Collected data
((

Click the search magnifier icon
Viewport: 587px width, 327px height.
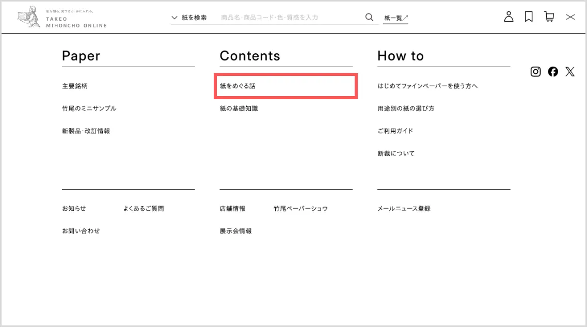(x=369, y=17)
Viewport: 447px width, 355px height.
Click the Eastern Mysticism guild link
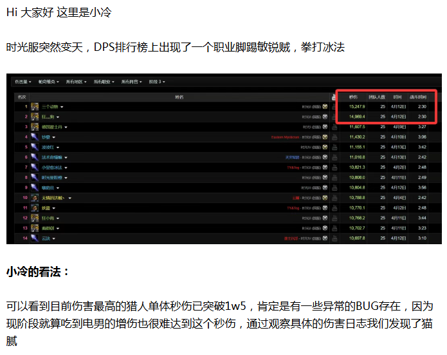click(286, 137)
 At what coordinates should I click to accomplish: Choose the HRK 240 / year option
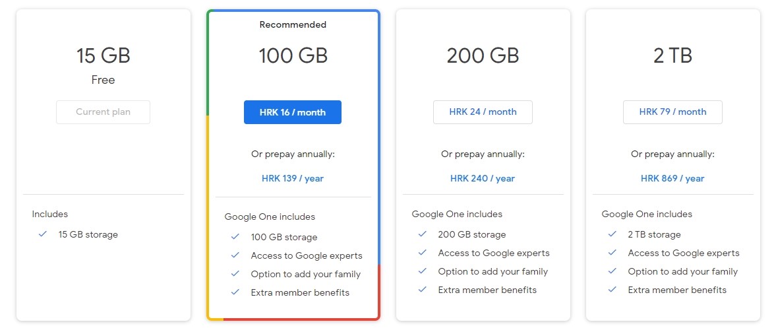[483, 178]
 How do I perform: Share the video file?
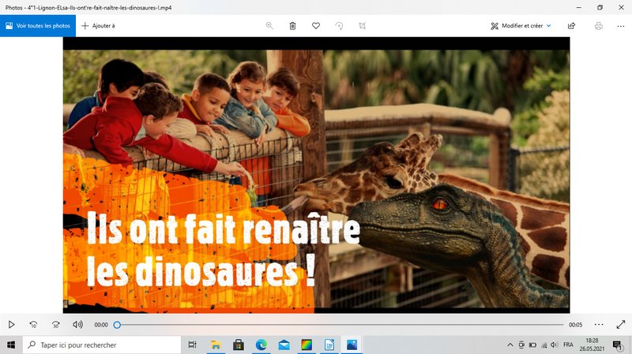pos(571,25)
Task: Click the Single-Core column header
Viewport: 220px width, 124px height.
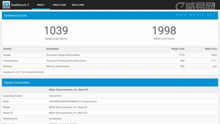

))

Nothing but the lines from the one with "Viewport: 447px width, 355px height." up to and including the one with "Task: Click the Single-Core column header" should be printed, exactly as they read above. Please keep the pictures out.

Viewport: 447px width, 355px height.
Click the Eastern Mysticism guild link
click(286, 137)
 At what coordinates should I click to accomplish: Choose the HRK 240 / year option
[483, 178]
 How do I perform: Share the video file?
pos(571,25)
Task: Click the Single-Core column header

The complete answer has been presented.